[DRBD-user] Cannot synchronize stacked device to backup server with DRBD9

Tue Jun 19 09:19:04 CEST 2018

Hi Lars, thx for answer

W dniu 18.06.2018 o 17:10, Lars Ellenberg pisze:
> On Wed, Jun 13, 2018 at 01:03:53PM +0200, Artur Kaszuba wrote:
>> I know about 3 node solution and i have used it for some time (from ~9.0.8),
>> but i had problems with stability and decided to change configuration to
>> stacked configuration, with hope it will work more stable. As a last
>> solution i will downgrade to drbd8 where never had any problems with
>> stability, but i would like to stay with 9 and after some time switch again
>> to 3 node config.
>>
>> By stability i mean such situation:
>> - last version of drbd9 (9.0.14)
>> - kernel 4.13.0-43-generic on Ubuntu 16.04
>> - high disk usage/IO on drbd devices
>> - 3 node configuration
>> - random system crash on "drbdam disconnect/connect" command
>> When i disable one node everything works without problems and
>> disconnect/connect works perfectly. Before 9.0.14 i dont had such crashes,
>> but had other which are fixed now.
> 
> And you cannot be bothered to report "such crashes"
> in a way that makes it possible to understand and fix those?
> 
> "random system crash" is not good enough :-/
> 

Yep, i know it is not enough to find a reason of this crashes, and that 
why i don't reported this separately, i asked only why stacking solution 
does not work in my case :).

Sorry but i cannot wrote to much more, this happening on production 
environment and i cannot make tests there.
I can add:
- simple tests to reproduce this situation, but without high disk usage 
does not create crashes
- problems started after upgrade from drbd 9.0.12 to 9.0.14 and 
drbd-utils 9.3.0-1ppa1~xenial1 to 9.4.0-1ppa1~xenial1, before this we 
dont had such crashes
- we have ~15 drbd resources on this environment, with high IO in random 
pattern (databases, indexers, git, file servers, kvm etc)
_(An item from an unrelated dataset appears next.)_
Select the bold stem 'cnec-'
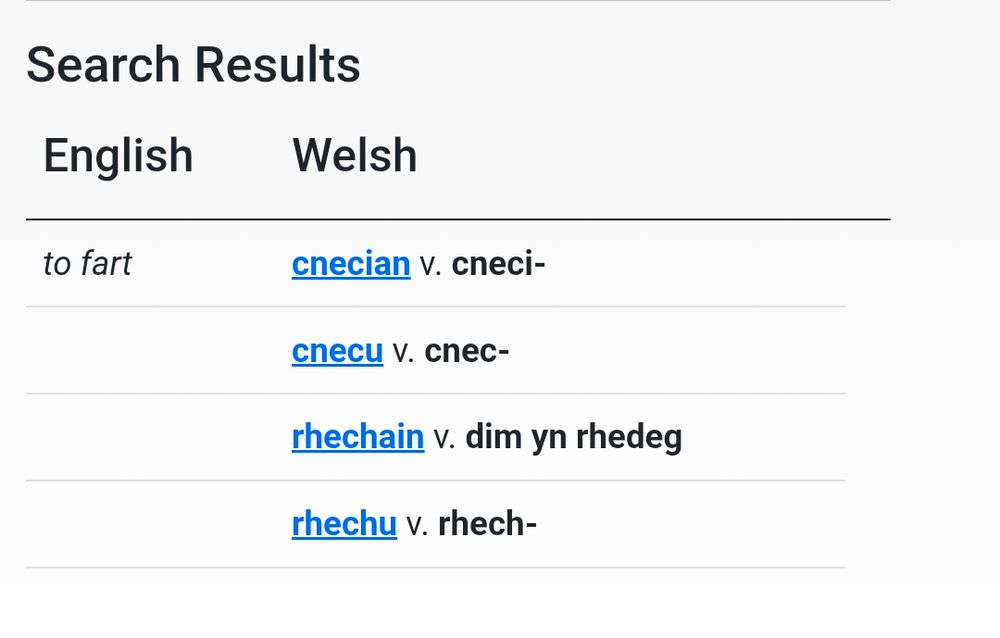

>> Unfortunately i cannot wait for next fix,
>> i need stable environment.
> 
> "I want it all, and I want it now" :-)
> 
> For the benefit of those that can afford to wait for the next fix,
> maybe you should still report the crashes in a way that we can work with.
> 

Sorry if i wrote it in wrong way, English is not my native language and 
i did not want to be sound rude.
I only wrote about such situation:
- system works without crashes for months
- system is core production environment in company
- drbd upgrade causes random crashes (3 node configuration for drbd9)
- we cannot manage/create drbd resources because system could crash on 
any drbdadm connect/disconnect command (what already happened in the 
middle of day when we trying to reconnect backup server :/)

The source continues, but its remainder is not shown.